Officials said CIA drones launched a flurry of missiles at a guarded compound in the Shawal Valley, in Pakistan’s remote tribal belt, on Jan. 14 after hundreds of hours of aerial surveillance, as well as communications intercepts and other intelligence, had convinced officials that a senior al-Qaida figure and his aides were holed up there. Although the
CIA did not know his identify, or that of anyone else in the buildings, U.S. officials “had no reason to believe either hostage was present,” the White House said. Officials
later determined the senior al-Qaida figure killed was another American:
Ahmed Farouq, who also has Pakistani citizenship. Farouq led al-Qaida in South Asia, a recently formed group that tried to hijack Pakistani naval vessels in September to attack U.S. ships. He and three senior operatives were killed in the drone strike.
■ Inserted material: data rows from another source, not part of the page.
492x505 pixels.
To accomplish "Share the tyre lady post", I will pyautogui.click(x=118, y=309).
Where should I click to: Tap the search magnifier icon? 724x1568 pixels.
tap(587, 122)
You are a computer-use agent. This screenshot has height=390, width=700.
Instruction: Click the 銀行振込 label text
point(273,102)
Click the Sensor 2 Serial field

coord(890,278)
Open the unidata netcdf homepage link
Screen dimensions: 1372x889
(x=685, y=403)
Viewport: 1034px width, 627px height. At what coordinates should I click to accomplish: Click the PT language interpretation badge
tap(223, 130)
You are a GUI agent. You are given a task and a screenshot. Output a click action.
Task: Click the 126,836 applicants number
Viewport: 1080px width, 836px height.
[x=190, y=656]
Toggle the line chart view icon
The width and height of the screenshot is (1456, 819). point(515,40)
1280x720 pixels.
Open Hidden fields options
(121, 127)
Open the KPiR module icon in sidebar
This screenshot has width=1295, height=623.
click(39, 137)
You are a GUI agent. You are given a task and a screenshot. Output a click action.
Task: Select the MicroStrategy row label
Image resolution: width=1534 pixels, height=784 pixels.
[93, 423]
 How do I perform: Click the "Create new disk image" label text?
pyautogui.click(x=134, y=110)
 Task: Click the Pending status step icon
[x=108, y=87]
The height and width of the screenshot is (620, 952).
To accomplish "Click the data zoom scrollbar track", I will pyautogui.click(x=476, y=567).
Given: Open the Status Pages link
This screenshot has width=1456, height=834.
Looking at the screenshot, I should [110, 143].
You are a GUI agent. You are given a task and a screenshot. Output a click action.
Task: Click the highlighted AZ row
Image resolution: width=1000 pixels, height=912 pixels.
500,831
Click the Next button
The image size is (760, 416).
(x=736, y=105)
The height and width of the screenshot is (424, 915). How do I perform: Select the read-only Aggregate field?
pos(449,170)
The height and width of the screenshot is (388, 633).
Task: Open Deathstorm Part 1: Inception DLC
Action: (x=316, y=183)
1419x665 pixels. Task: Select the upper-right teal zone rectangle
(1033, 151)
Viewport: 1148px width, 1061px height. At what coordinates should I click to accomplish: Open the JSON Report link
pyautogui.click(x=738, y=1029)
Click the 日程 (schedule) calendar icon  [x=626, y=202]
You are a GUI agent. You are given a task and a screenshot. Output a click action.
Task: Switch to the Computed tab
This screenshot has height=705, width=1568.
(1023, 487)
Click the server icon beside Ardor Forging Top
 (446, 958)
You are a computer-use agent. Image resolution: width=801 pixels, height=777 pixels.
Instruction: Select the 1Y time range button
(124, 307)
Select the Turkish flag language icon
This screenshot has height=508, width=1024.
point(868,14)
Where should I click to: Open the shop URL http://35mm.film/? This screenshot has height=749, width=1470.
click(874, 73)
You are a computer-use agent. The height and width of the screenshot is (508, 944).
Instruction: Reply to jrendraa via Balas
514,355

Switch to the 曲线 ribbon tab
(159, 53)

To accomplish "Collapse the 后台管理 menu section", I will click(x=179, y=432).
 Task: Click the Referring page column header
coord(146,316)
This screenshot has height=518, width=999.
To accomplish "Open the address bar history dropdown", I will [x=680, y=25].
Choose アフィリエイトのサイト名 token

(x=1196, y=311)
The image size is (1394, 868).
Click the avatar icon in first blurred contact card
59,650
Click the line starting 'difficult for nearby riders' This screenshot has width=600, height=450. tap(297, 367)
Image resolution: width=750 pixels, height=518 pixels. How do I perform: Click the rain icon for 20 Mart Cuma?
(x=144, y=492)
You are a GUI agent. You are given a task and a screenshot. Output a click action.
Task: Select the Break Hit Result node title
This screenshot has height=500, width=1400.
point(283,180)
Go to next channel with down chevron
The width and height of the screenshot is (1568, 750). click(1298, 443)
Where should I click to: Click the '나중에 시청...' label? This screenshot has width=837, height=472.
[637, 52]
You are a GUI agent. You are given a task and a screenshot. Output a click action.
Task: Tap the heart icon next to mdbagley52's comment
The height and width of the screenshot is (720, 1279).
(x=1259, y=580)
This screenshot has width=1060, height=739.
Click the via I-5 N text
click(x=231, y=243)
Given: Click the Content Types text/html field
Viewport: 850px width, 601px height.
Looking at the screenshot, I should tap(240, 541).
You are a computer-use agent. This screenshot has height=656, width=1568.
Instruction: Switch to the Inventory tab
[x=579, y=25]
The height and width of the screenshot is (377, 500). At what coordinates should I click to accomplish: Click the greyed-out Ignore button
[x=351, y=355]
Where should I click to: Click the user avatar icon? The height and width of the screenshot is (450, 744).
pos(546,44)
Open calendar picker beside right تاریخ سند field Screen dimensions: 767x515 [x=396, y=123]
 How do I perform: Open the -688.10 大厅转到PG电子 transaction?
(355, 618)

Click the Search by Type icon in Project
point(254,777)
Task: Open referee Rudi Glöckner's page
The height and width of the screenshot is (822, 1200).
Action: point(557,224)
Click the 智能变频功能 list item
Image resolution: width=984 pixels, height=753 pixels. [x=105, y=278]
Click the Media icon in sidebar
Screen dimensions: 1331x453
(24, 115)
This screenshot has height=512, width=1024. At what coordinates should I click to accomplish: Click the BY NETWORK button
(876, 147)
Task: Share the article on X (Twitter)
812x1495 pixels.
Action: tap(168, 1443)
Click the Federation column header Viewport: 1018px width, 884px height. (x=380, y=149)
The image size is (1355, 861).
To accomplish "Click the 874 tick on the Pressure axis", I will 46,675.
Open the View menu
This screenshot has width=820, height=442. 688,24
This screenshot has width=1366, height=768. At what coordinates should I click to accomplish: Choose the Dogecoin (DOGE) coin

A third American, Adam Gadahn, who served as an English-speaking spokesman for al-Qaida, was inadvertently killed five days later in a drone strike in the same region. Gadahn, an Orange County, California, native, was indicted by a federal grand jury in California in 2006 on charges of treason.
Had the CIA known that it was tracking and targeting a U.S. citizen in either case, additional legal hurdles would have kicked in that are required when an American combatant is to be killed, including the personal approval of the president. U.S. officials insisted Thursday that the CIA didn’t know who it was killing in either attack, and that Obama was not asked to approve them.